Nell’ambito delle riunioni assembleari dell’Associazione verranno fornite indicazioni sulle “ricerche” sviluppate dal Comitato Tecnico Scientifico.
Al fine di supportare l’attività, anche da svolgersi in collaborazione con enti esterni all’Associazione, il Presidente ha facoltà di corrispondere fondi al Comitato Tecnico-Scientifico sino ad un ammontare massimo di ___ Euro per anno solare; per disporre di importi superiori sarà necessario acquisire un’apposita delibera da parte del Comitato Direttivo. 

7. Diritti e doveri degli Associati

L’iscrizione all’ Associazione viene effettuata nel rispetto del principio di libertà di adesione, mediante richiesta, indirizzata al Presidente e previa compilazione di un modulo fornito dall’Associazione, congiuntamente alla dichiarazione di adesione allo Statuto dell’Associazione. A seguito dell’accoglimento della domanda da parte del Consiglio, il Presidente o iI Vicepresidente provvede tempestivamente all’iscrizione nel Libro dei Soci.
I soci sono tenuti a versare la quota annuale stabilita dal Consiglio.
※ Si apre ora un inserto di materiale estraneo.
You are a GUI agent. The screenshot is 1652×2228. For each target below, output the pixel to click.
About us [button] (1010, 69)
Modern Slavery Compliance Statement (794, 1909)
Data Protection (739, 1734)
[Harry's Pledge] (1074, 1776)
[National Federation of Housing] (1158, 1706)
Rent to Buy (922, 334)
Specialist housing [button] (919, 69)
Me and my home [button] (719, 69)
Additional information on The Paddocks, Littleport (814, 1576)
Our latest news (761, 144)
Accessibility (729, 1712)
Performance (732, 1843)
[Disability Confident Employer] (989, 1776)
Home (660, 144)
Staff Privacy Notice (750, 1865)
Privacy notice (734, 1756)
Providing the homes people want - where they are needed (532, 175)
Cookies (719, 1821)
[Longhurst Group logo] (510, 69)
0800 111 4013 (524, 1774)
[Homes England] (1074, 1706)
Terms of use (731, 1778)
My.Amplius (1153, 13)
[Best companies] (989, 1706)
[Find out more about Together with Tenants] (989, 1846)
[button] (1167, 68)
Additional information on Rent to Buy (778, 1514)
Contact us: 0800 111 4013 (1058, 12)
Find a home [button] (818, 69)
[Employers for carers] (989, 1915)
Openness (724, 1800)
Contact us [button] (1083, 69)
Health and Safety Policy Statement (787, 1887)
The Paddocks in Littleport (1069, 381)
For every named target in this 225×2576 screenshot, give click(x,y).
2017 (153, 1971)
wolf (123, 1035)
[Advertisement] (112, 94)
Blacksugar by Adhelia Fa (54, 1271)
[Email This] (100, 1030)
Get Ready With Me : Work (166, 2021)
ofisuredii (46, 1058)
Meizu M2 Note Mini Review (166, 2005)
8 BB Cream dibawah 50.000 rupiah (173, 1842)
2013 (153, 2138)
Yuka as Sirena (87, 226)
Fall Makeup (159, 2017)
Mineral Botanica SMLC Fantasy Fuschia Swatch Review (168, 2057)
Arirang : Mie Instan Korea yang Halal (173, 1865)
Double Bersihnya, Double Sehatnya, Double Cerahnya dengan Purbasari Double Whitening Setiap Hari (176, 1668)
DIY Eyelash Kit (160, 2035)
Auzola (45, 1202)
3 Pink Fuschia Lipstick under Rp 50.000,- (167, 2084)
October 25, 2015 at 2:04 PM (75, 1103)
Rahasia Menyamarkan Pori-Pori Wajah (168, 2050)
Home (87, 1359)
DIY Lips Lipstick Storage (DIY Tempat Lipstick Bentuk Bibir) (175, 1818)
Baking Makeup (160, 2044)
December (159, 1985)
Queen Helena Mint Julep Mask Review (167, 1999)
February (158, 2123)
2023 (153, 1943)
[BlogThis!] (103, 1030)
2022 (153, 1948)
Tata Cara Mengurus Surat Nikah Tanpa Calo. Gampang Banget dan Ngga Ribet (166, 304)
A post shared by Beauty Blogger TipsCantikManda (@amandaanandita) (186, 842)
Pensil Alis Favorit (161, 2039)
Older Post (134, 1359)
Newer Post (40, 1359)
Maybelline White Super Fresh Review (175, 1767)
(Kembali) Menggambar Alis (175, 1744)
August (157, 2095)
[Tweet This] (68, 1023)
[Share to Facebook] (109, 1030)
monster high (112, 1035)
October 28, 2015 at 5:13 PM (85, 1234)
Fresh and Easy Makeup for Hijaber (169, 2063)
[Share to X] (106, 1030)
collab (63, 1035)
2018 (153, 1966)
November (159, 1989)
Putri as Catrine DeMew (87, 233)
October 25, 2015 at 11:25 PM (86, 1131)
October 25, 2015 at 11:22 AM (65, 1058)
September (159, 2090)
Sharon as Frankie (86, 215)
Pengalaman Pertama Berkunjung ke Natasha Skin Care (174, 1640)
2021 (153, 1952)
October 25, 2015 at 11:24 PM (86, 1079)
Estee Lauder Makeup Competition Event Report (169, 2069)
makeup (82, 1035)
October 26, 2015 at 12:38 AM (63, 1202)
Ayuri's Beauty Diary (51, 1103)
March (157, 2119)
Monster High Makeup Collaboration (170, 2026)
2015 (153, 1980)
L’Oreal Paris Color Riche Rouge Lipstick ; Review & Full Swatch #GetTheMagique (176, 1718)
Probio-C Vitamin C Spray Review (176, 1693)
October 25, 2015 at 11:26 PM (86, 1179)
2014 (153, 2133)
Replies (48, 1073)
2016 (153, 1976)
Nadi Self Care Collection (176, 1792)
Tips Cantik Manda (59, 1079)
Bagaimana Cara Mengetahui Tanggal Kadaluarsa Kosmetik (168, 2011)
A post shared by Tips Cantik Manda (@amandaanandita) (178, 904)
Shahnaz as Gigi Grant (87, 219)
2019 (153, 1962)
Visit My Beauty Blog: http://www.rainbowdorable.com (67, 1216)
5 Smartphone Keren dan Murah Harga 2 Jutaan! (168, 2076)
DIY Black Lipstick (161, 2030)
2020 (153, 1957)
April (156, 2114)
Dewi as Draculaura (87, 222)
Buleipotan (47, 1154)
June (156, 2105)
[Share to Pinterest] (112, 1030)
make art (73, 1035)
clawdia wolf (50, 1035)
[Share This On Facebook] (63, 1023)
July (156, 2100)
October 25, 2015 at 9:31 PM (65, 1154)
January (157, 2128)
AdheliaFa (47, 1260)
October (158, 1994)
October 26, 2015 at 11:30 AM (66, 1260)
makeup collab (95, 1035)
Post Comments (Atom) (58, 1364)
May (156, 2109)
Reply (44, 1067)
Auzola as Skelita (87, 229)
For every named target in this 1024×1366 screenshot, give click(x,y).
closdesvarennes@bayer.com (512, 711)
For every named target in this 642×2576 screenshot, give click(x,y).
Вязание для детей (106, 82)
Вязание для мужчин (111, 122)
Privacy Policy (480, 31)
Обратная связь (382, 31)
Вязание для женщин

Nel caso in cui l’associato non abbia provveduto a versate la quota associativa, a seguito di sollecito scritto inviato anche tramite e-mail, verrà dichiarato decaduto dal Consiglio.
Gli Associati Sostenitori sono tenuti a versare la quota definita in sede di richiesta di adesione, tale quota potrà rappresentata dall’importo annuale definito dal Consiglio, oppure da contributi alla di ricerca da definire. Gli associati possono presentare lo loro dimissioni mediante lettera raccomandata indirizzata al Consiglio che ne dichiara la decadenza e procede alla cancellazione del libro soci. In tale caso l’Associazione non è tenuta a restituire la quota associativa già versata dal associato.
Gli associati sono tenuti ad informare tempestivamente il Consiglio in ordine alle informazioni comunicate all’Associazione, che siano suscettibili di modificare i requisiti richiesti dallo Statuto e del presente Regolamento ai fini dell’ammissione a associato.